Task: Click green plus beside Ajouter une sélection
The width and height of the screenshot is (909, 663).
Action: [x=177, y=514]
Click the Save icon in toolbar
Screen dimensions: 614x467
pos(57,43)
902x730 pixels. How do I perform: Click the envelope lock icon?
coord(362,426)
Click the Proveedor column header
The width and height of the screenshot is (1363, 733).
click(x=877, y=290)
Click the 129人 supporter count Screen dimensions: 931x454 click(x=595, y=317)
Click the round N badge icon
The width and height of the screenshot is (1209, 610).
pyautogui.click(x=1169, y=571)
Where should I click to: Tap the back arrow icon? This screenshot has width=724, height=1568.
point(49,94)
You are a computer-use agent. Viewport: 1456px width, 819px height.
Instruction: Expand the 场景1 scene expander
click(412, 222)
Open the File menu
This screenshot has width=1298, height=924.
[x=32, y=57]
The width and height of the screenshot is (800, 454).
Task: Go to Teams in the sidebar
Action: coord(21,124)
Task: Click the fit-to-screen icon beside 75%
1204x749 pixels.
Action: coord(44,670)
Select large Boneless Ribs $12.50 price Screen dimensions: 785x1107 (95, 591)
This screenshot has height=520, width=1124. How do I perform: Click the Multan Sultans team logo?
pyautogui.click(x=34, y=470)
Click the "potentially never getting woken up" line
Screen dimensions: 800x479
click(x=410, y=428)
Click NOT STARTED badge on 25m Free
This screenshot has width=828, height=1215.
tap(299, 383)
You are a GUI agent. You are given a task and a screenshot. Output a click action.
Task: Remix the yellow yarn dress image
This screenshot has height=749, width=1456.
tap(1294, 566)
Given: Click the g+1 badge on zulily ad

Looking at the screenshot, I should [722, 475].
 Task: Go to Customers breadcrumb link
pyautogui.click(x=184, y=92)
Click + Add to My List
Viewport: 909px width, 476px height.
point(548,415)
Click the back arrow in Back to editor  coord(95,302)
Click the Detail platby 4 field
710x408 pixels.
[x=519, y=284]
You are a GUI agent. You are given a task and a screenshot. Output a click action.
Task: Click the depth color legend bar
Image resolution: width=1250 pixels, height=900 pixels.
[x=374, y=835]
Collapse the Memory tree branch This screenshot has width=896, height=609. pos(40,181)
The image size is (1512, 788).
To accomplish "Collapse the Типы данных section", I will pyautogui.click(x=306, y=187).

********************

» Short exercise: Copy every row above word for word, keeping each line unchanged.

» Exercise response:
Task: Click green plus beside Ajouter une sélection
The width and height of the screenshot is (909, 663).
Action: [x=177, y=514]
Click the Save icon in toolbar
Screen dimensions: 614x467
pos(57,43)
902x730 pixels. How do I perform: Click the envelope lock icon?
coord(362,426)
Click the Proveedor column header
The width and height of the screenshot is (1363, 733).
click(x=877, y=290)
Click the 129人 supporter count Screen dimensions: 931x454 click(x=595, y=317)
Click the round N badge icon
The width and height of the screenshot is (1209, 610).
pyautogui.click(x=1169, y=571)
Where should I click to: Tap the back arrow icon? This screenshot has width=724, height=1568.
point(49,94)
You are a computer-use agent. Viewport: 1456px width, 819px height.
Instruction: Expand the 场景1 scene expander
click(412, 222)
Open the File menu
This screenshot has width=1298, height=924.
[x=32, y=57]
The width and height of the screenshot is (800, 454).
Task: Go to Teams in the sidebar
Action: coord(21,124)
Task: Click the fit-to-screen icon beside 75%
1204x749 pixels.
Action: coord(44,670)
Select large Boneless Ribs $12.50 price Screen dimensions: 785x1107 (95, 591)
This screenshot has height=520, width=1124. How do I perform: Click the Multan Sultans team logo?
pyautogui.click(x=34, y=470)
Click the "potentially never getting woken up" line
Screen dimensions: 800x479
click(x=410, y=428)
Click NOT STARTED badge on 25m Free
This screenshot has width=828, height=1215.
tap(299, 383)
You are a GUI agent. You are given a task and a screenshot. Output a click action.
Task: Remix the yellow yarn dress image
This screenshot has height=749, width=1456.
tap(1294, 566)
Given: Click the g+1 badge on zulily ad

Looking at the screenshot, I should [722, 475].
 Task: Go to Customers breadcrumb link
pyautogui.click(x=184, y=92)
Click + Add to My List
Viewport: 909px width, 476px height.
point(548,415)
Click the back arrow in Back to editor  coord(95,302)
Click the Detail platby 4 field
710x408 pixels.
[x=519, y=284]
You are a GUI agent. You are given a task and a screenshot. Output a click action.
Task: Click the depth color legend bar
Image resolution: width=1250 pixels, height=900 pixels.
[x=374, y=835]
Collapse the Memory tree branch This screenshot has width=896, height=609. pos(40,181)
The image size is (1512, 788).
To accomplish "Collapse the Типы данных section", I will pyautogui.click(x=306, y=187).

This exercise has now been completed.